## [Instructions to follow]
Search the listing below for the string "voto" and copy every line where it occurs.
Start of Extracted information
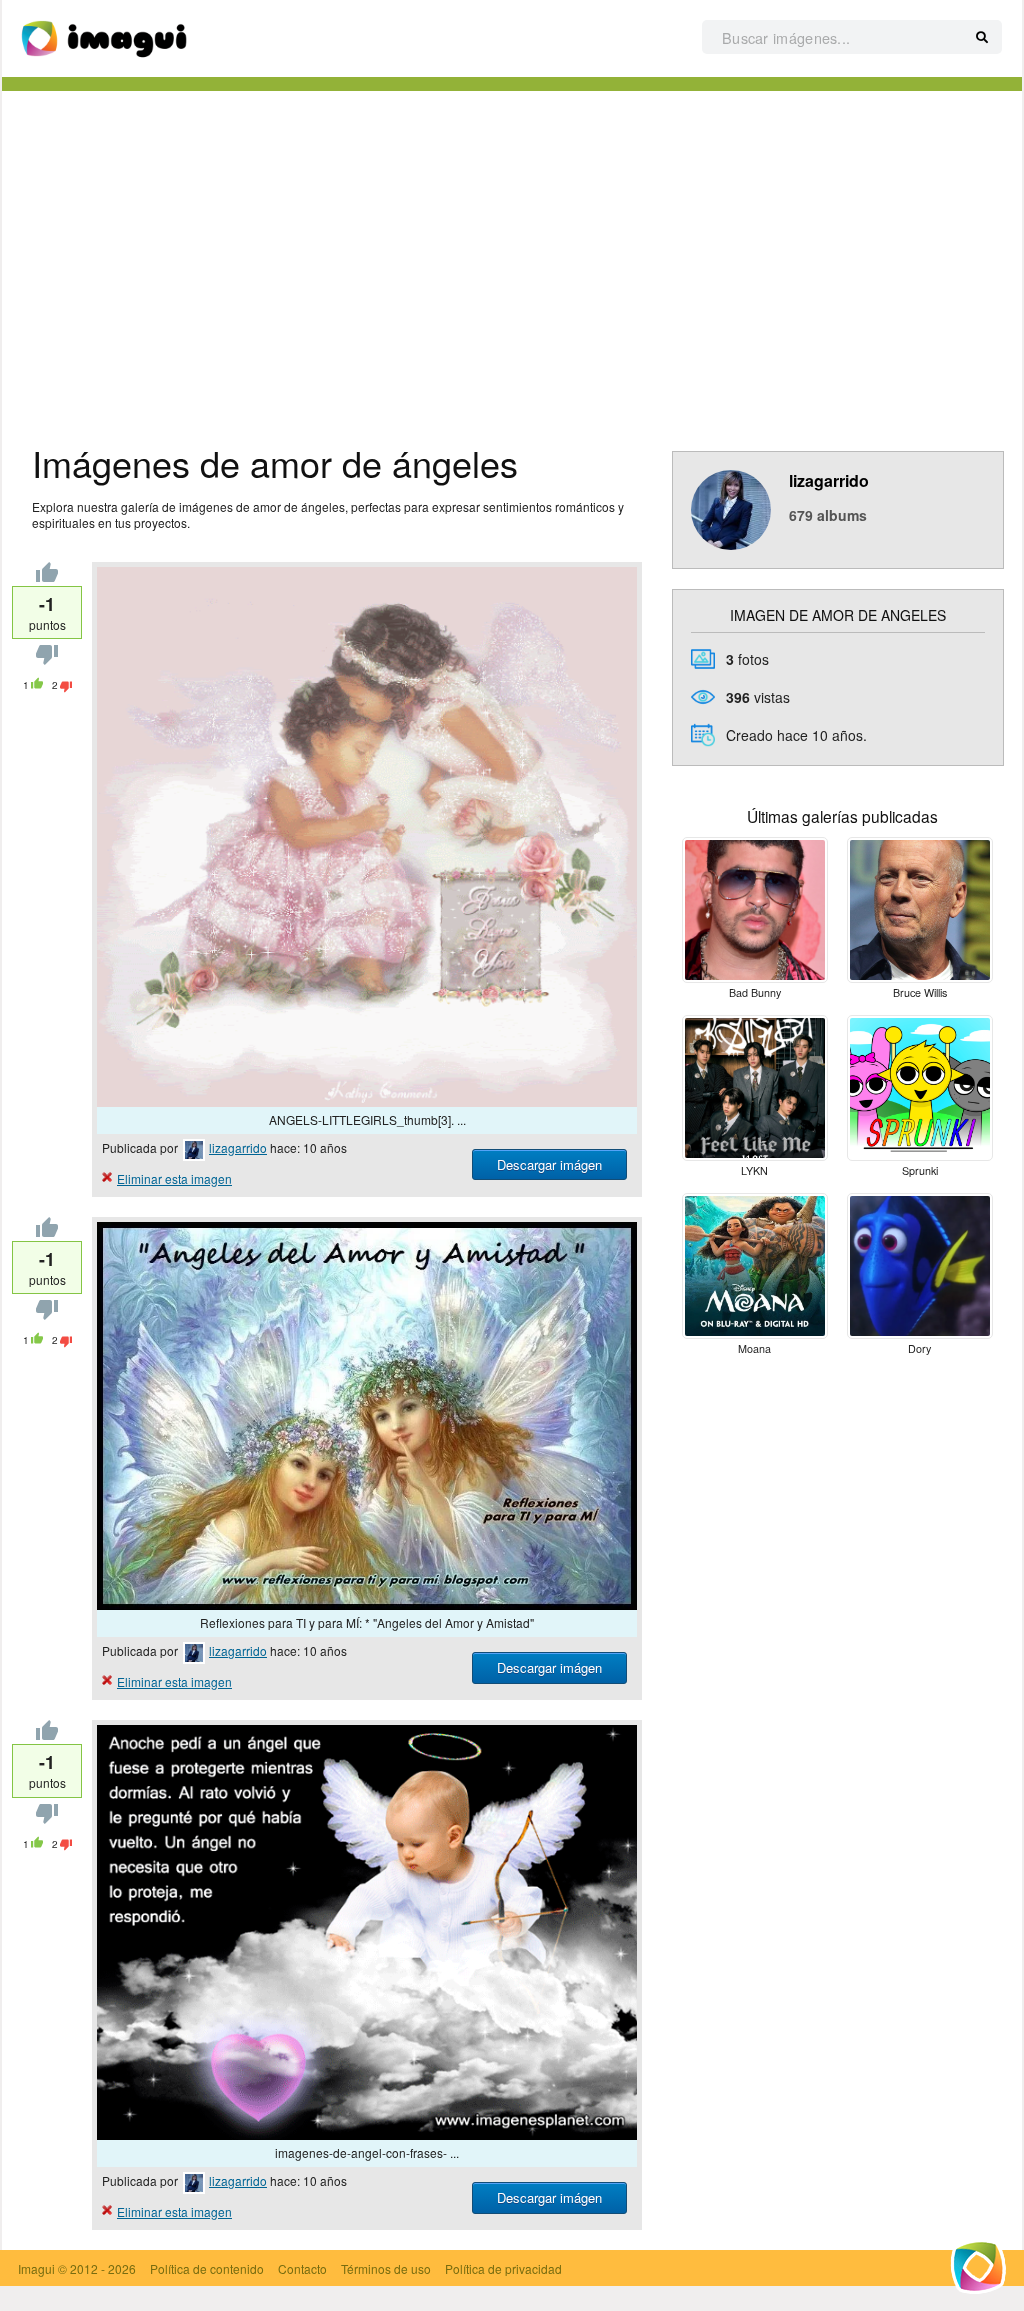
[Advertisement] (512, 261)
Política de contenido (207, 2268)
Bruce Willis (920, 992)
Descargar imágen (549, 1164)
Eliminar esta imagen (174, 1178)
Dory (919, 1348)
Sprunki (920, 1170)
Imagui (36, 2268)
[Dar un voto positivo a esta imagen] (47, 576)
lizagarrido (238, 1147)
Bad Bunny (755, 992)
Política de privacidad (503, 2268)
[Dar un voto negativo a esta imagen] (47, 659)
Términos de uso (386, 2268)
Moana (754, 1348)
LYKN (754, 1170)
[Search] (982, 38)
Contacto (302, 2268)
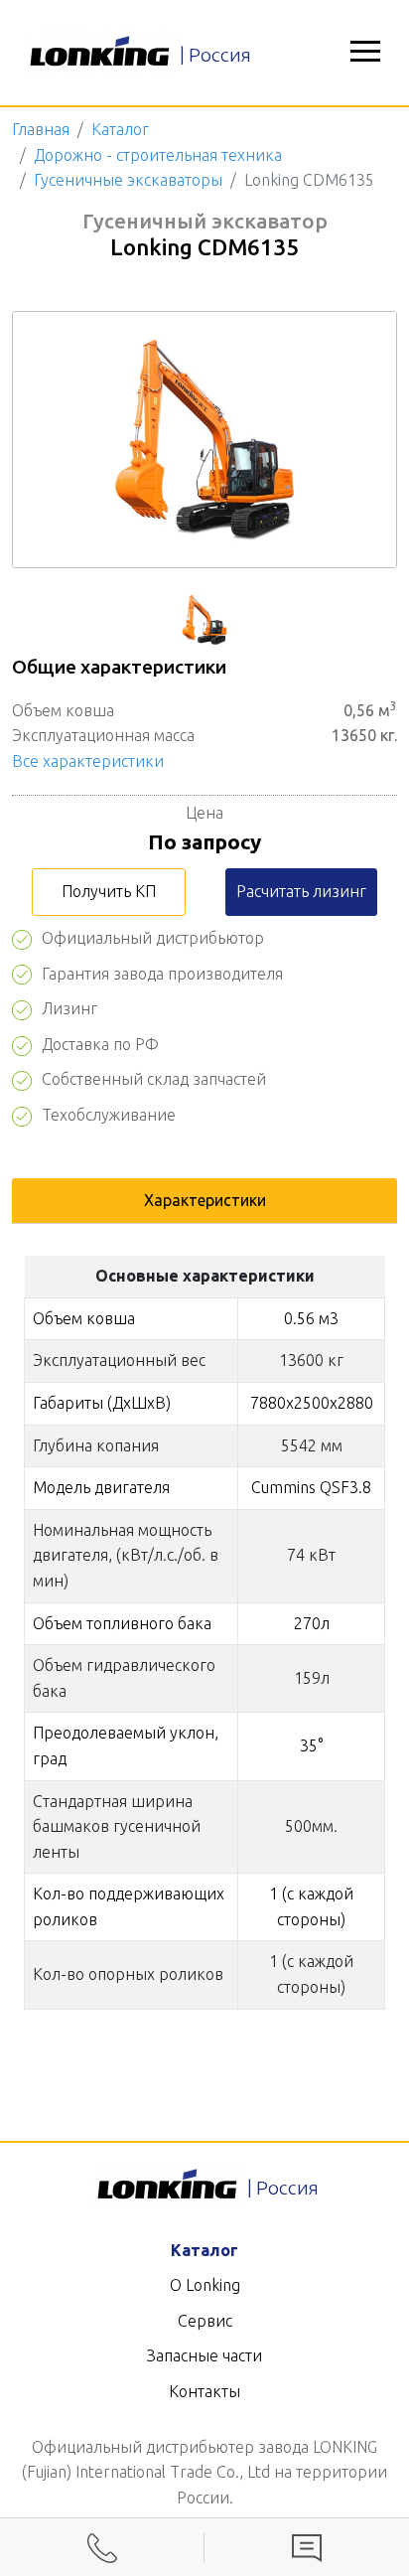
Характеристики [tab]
End of Extracted information
## [Solution to the problem]
[Dar un voto positivo a esta imagen] (47, 576)
[Dar un voto negativo a esta imagen] (47, 659)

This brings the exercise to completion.